The Toyota Yaris was built to the old wisdom of achieving optimal fuel economy; built a small car powered by the most compact engine possible. Today, advanced powertrains often combining gasoline/electric technology, such as Toyota’s Hybrid Synergy Drive, has become more buzz-worthy ways to tout extended traveling ranges on a single tank of fuel. Building the Prius, the most publicly accepted hybrid car built, Toyota has been unafraid to expand the concept across many vehicles within the Toyota and Lexus brands. At the 2011 Geneva Motor Show, Toyota unveils what will be their first subcompact hybrid production car based on a new look Yaris.
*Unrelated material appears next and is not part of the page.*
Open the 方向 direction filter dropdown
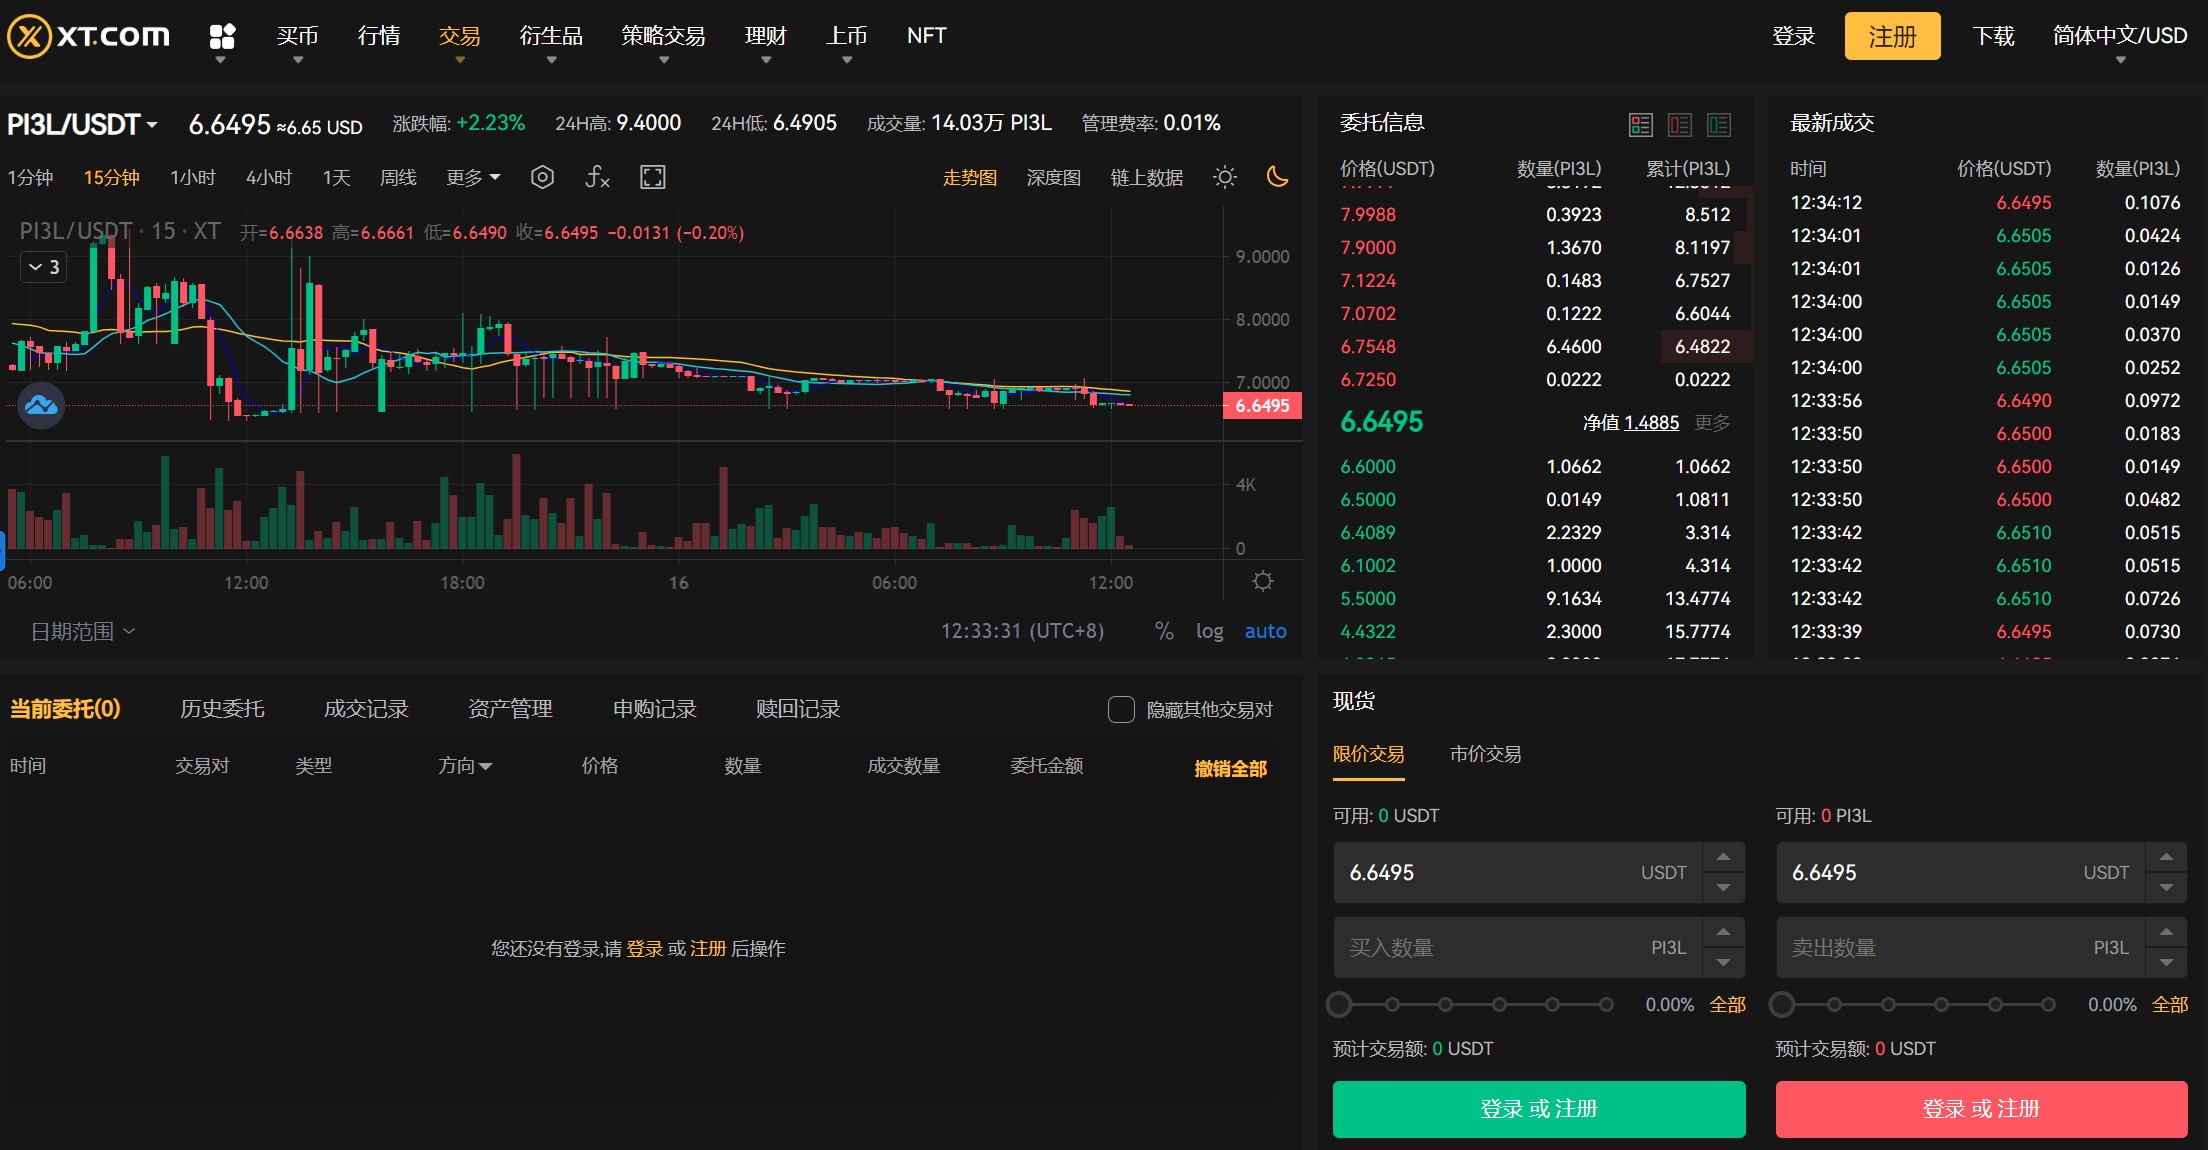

The Toyota Yaris HSD Concept presents a new look B-Segment category car which is intended to resemble the next generation of the production car. Proving the first major restyling of the Yaris since 2005, this Toyota concept vehicle projects a degree of excitement with a more angular front end featuring LED daytime running lights. A sporty look for the Toyota Yaris HSD Concept is enhanced by an arcing side roof profile traveling into a sloped C-pillar. Rear spoiler, 18-inch aero wheels and fog lights are added to this hybrid Geneva show car providing an impressively high amount of exterior flash on a Toyota.
The newest application of Toyota’s Hybrid Synergy Drive system, this Yaris concept car is pledging class-leading fuel economy. Though Toyota has not detailed the exact internal combustion powerplant, several facts regarding the electric mode have been revealed. Firstly, the Toyota Yaris HSD Concept car has the ability to run in a all-electric mode producing near zero emissions for a limited distance. This feature is similar to latest generation Prius which allows speeds up to 25 miles per hour to be handled briefly on only electric power. Other Technology the Yaris HSD Concept shares in common with the late model Toyota Prius is solar panels in the roof. For this Geneva concept vehicle, the use of solar charge panels spans the entire Yaris hatchback’s roof.
Speaking only for the European car market, Toyota says the production of the Yaris HSD Concept is due for the second-half of 2012. In the United States, the Toyota Yaris has been losing ground in the continent’s now abundant B-Segment category. Newer, higher-tech compacts such as the Honda Fit, Ford Fiesta and the upcoming Chevrolet Sonic have been cutting deep into the aging Yaris’ sales. In 2010, the Toyota Yaris sales nosedived by 36.7% over the previous year. Losing out to competition and a new-found enthusiasm for larger truck-based vehicles due to a period of fuel price stabilization, a refreshed Yaris could be the fix Toyota needs in refreshing sales.